● Work instructions: Beneath this instruction is a block of data; output from it exactly the lines that run from the one containing "Trustburn (64, 1913)" through the one containing "Home (140, 409)", inclusive.

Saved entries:
************
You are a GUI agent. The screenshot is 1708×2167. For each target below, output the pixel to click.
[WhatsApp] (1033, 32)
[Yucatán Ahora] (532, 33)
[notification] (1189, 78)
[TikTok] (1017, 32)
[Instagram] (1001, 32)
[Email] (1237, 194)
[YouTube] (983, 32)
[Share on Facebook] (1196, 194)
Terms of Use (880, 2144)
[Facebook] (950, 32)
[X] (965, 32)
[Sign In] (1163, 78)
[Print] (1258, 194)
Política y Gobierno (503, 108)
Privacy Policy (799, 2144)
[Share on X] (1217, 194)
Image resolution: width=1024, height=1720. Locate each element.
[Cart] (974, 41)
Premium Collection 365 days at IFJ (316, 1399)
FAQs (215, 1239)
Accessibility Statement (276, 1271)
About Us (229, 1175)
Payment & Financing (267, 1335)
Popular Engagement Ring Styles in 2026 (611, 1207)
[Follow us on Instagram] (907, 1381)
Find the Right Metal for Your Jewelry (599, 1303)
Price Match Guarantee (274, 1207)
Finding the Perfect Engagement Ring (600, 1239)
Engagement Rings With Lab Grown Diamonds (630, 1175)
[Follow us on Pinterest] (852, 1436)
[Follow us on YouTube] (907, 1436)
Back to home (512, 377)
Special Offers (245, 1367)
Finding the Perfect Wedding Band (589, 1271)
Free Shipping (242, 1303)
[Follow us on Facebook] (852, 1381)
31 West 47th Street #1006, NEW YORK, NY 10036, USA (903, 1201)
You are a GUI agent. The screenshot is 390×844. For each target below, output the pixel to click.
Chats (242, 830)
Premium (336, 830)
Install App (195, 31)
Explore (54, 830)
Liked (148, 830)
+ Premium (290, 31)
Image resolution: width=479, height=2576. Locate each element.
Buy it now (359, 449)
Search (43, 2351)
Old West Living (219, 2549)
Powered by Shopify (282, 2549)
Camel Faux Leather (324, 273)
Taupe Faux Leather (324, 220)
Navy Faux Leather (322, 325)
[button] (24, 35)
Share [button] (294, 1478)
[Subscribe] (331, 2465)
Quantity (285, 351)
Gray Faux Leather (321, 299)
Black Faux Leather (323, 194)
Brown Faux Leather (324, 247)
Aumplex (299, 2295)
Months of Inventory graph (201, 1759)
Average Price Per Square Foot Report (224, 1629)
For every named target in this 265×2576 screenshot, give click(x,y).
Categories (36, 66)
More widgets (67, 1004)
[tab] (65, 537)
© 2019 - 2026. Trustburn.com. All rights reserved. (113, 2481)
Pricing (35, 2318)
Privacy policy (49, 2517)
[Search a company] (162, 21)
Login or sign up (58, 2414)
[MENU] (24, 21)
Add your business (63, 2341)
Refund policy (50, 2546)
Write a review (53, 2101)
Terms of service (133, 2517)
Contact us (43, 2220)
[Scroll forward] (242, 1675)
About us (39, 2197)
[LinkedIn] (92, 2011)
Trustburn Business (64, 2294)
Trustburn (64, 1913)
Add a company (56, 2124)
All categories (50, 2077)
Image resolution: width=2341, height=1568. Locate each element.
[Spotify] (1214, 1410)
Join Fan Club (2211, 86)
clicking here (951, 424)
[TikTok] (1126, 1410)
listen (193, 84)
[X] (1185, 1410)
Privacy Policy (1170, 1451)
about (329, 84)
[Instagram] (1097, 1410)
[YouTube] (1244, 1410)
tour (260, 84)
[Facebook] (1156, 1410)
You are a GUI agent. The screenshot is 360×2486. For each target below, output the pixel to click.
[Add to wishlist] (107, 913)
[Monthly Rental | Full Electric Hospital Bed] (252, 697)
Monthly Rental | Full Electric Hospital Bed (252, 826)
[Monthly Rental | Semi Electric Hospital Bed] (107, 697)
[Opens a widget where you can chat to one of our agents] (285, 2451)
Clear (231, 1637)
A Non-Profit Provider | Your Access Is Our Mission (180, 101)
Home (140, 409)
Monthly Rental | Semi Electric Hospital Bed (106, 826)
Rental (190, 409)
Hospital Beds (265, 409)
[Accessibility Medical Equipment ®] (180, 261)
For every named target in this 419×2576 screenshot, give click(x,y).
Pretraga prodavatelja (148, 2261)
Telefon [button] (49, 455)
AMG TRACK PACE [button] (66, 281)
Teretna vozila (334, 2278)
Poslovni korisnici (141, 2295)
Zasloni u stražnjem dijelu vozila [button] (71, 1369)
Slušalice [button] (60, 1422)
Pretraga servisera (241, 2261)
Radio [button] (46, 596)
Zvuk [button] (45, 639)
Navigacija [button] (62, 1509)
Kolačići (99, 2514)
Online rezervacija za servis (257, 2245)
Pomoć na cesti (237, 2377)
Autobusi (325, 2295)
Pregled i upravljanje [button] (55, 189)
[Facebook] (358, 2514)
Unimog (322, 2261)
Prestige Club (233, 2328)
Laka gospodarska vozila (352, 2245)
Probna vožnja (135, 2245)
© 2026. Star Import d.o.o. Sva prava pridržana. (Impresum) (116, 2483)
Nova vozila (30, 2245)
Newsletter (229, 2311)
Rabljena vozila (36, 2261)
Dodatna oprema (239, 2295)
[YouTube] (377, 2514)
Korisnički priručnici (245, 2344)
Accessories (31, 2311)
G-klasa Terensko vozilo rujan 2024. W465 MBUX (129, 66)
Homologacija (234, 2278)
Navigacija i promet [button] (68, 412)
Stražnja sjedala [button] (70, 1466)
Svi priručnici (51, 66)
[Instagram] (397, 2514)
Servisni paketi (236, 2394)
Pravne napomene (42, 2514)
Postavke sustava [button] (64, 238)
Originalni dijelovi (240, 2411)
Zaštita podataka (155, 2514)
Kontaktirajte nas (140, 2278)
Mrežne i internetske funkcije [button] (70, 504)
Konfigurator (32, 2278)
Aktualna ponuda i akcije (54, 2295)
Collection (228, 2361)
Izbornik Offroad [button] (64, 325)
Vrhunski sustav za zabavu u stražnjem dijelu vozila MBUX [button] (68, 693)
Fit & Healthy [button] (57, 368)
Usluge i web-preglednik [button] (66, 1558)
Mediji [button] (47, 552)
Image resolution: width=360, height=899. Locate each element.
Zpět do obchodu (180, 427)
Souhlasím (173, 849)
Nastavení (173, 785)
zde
************
● Task answer:
Trustburn (64, 1913)
Add a company (56, 2124)
All categories (50, 2077)
Image resolution: width=2341, height=1568. Locate each element.
[Spotify] (1214, 1410)
Join Fan Club (2211, 86)
clicking here (951, 424)
[TikTok] (1126, 1410)
listen (193, 84)
[X] (1185, 1410)
Privacy Policy (1170, 1451)
about (329, 84)
[Instagram] (1097, 1410)
[YouTube] (1244, 1410)
tour (260, 84)
[Facebook] (1156, 1410)
You are a GUI agent. The screenshot is 360×2486. For each target below, output the pixel to click.
[Add to wishlist] (107, 913)
[Monthly Rental | Full Electric Hospital Bed] (252, 697)
Monthly Rental | Full Electric Hospital Bed (252, 826)
[Monthly Rental | Semi Electric Hospital Bed] (107, 697)
[Opens a widget where you can chat to one of our agents] (285, 2451)
Clear (231, 1637)
A Non-Profit Provider | Your Access Is Our Mission (180, 101)
Home (140, 409)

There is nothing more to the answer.